Standing on their own, the total throughput and programmability attributes of the Tofino 2 are impressive and open up a new range of use-cases for bandwidth-intensive environments like hyper-scale datacenters.
However, Intel is taking things a step further by co-packaging their Silicon Photonics technology in the place of traditional optical transceivers, increasing the amount of bandwidth that can be efficiently consumed per-port.
Although much of the conversation around the co-packaged Tofino 2 and Photonics switch seems focused on high-density scenarios, perhaps the most interesting potential use is to further enable disaggregation of resources and a transition away from the traditional all-encompassing x86 server node.
With that, an interesting question comes to mind – how does the development of this new switching platform impact the future of Intel’s Rack Scale Design and overall composable disaggregated strategy?
Escaping the Boundary of the x86 Server
The limitations of a single x86 server are well-known, and its fixed ratios of computing, storage, and networking capacity have been a constraint the technology industry has worked against for some time.
To escape this boundary and move certain types of resources outside of the individual server so they can be consumed and scaled independently, a very high speed and low latency external interconnect technology is needed.
Previous attempts to disaggregate resources have relied on technologies like PCI Express and Ethernet for this purpose. Of these two, Ethernet is far more prominent when used as an external interconnect is concerned, and it is becoming more widely used as a generic transport every year.
However, as Ethernet reaches the speeds (100Gb+) required to be competitive with PCI Express in attaching high-bandwidth external devices, the efficiency of traditional optical transceivers become a significant limitation.
This is where Silicon Photonics comes into play. Because transmitted data does not have to be converted back and forth between light and an electrical signal, more switch resources are available for achieving higher port density and per-port bandwidth levels.

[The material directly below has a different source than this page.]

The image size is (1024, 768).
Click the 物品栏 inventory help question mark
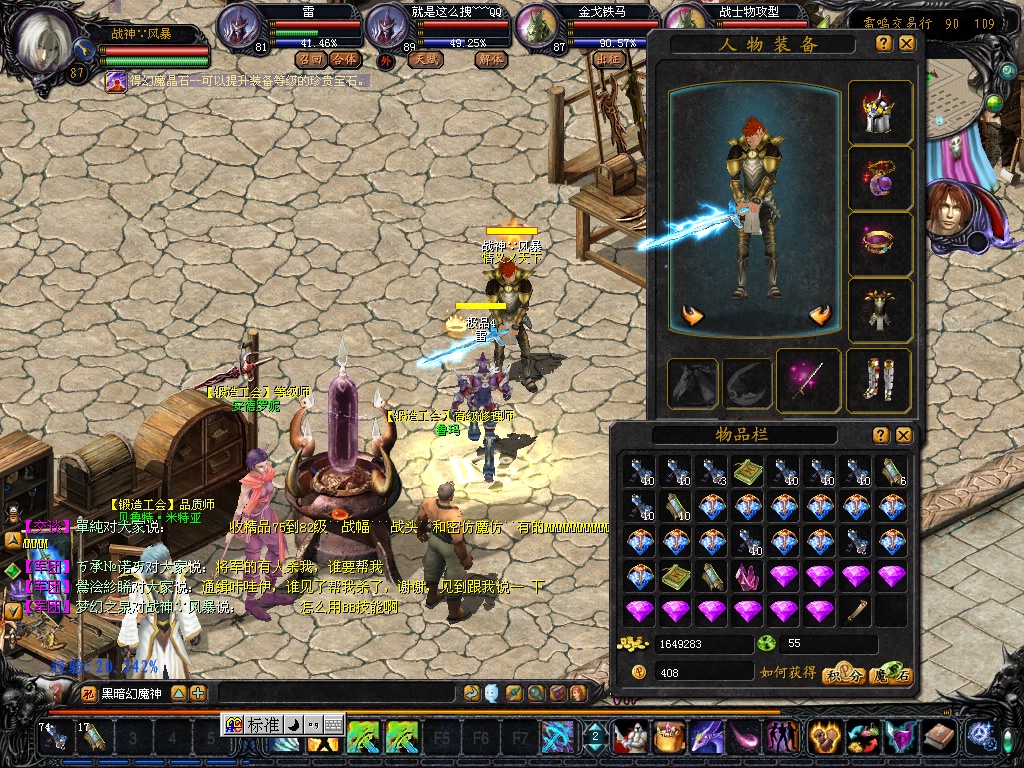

To make resource disaggregation realistic, though, the switch ASIC itself has to be up to the task, as well. It just so happens that the Tofino 2, being one of the fastest Ethernet ASICs available, has enough aggregate bandwidth available to bring this all together.
Considering these items, the situation has become very interesting for Intel. As a manufacturer of CPU’s, FPGA’s, GPU’s, SSD’s, storage-class memory, and (now) high-speed Ethernet switching, Intel now has all of the major components beneath one roof to push their vision of composable disaggregated infrastructure forward to the next iteration.
Conclusion
While Ethernet may or may not replace PCI Express as the transport of choice when connecting disaggregated resources like GPU’s and FPGA’s to the compute resources that consume them, it’s becoming a more realistic proposition at the per-port bandwidths that Silicon Photonics enables.
As we’ve seen generally with the popularity of composable systems that are already on the market, a growing number of customers appreciate the flexibility and economics that can come along with the pooling and as-needed allocation of hardware resources. The potential to use a ubiquitous and flexible interconnect like Ethernet for this purpose strengthens the value proposition further.
In any case, it will be very interesting to see what impact these technologies have on the future of disaggregated architectures, and the options they ultimately provide to customers. The strategic decisions being made lead one to believe that the usefulness of Tofino 2 with Photonics in this context is not just a fortunate accident.